Prompt ▸
Copy all entries exactly, and wherever an entry holds a picture, leave that picture out.

Source data ▸
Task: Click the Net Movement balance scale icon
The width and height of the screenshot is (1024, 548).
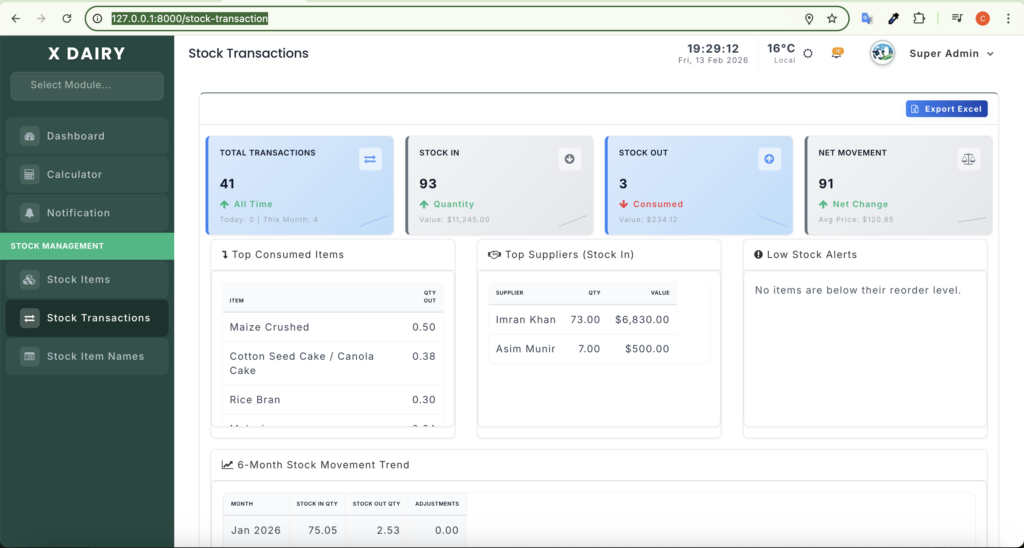Action: (x=969, y=159)
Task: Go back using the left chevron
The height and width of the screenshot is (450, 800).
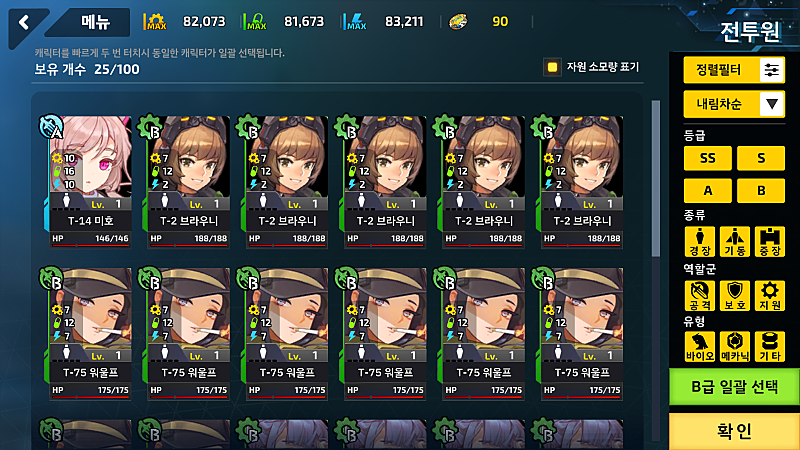Action: point(24,22)
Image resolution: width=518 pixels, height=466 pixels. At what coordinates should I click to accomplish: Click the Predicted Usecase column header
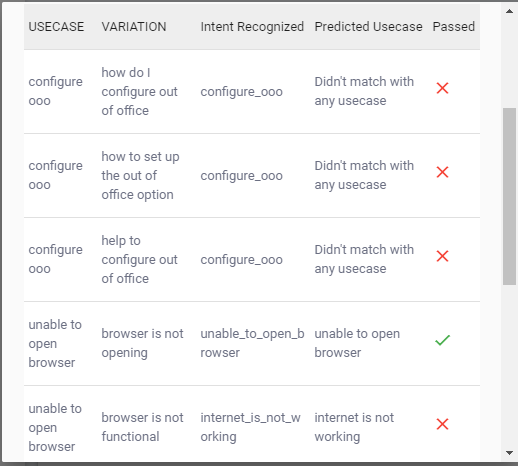coord(368,27)
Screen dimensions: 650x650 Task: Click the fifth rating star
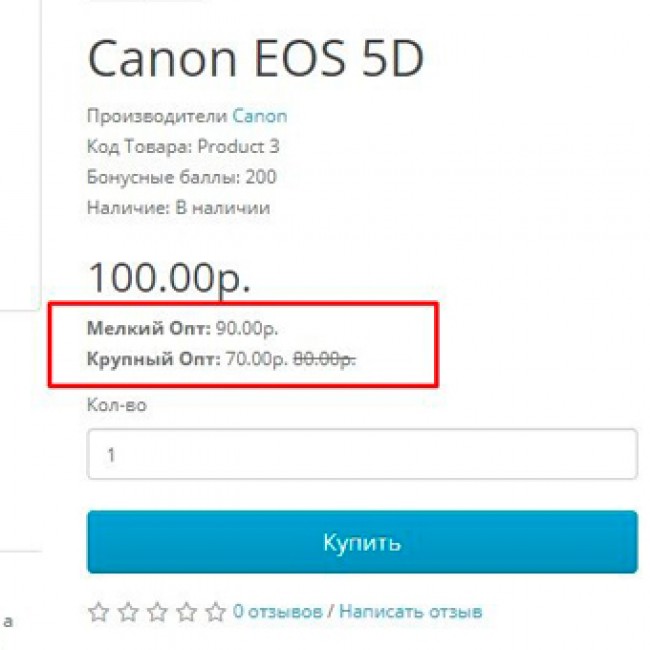(215, 610)
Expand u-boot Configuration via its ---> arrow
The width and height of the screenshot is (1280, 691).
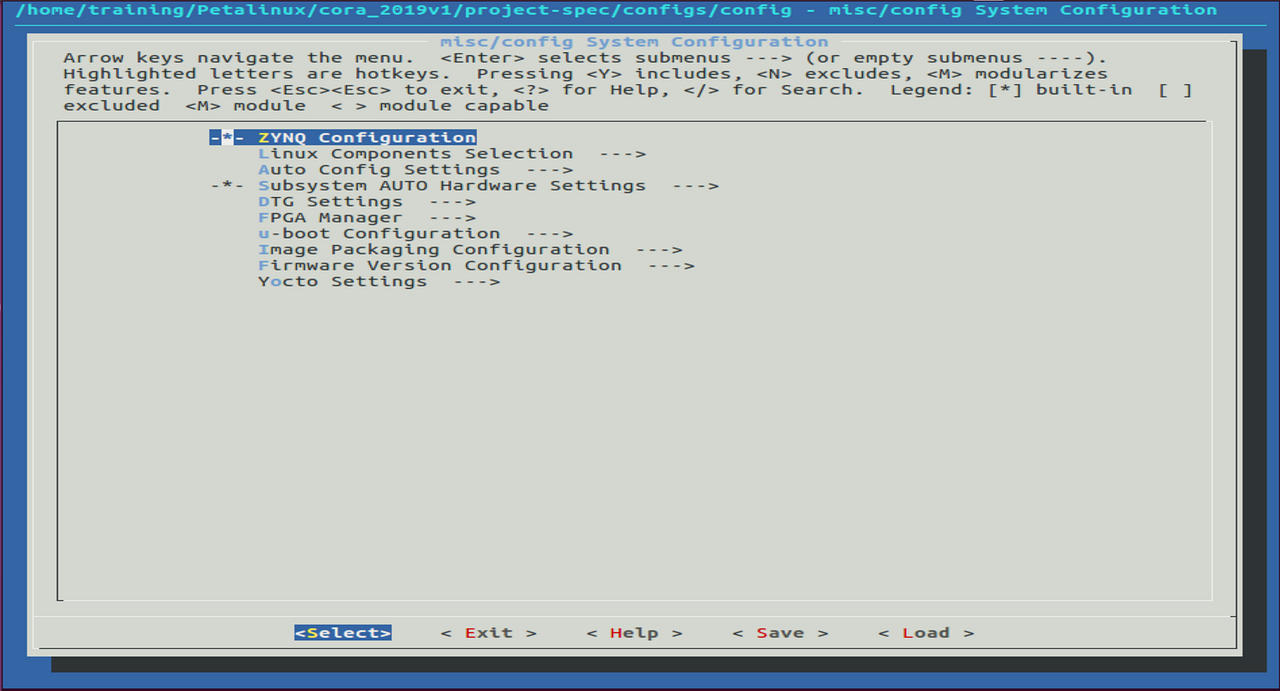[x=548, y=233]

Task solution ▸
Task: Click the Net Movement balance scale icon
The width and height of the screenshot is (1024, 548).
Action: (x=969, y=159)
Task: Go back using the left chevron
The height and width of the screenshot is (450, 800).
Action: point(24,22)
Image resolution: width=518 pixels, height=466 pixels. At what coordinates should I click to accomplish: Click the Predicted Usecase column header
coord(368,27)
Screen dimensions: 650x650 Task: Click the fifth rating star
(215, 610)
Expand u-boot Configuration via its ---> arrow
The width and height of the screenshot is (1280, 691).
[x=548, y=233]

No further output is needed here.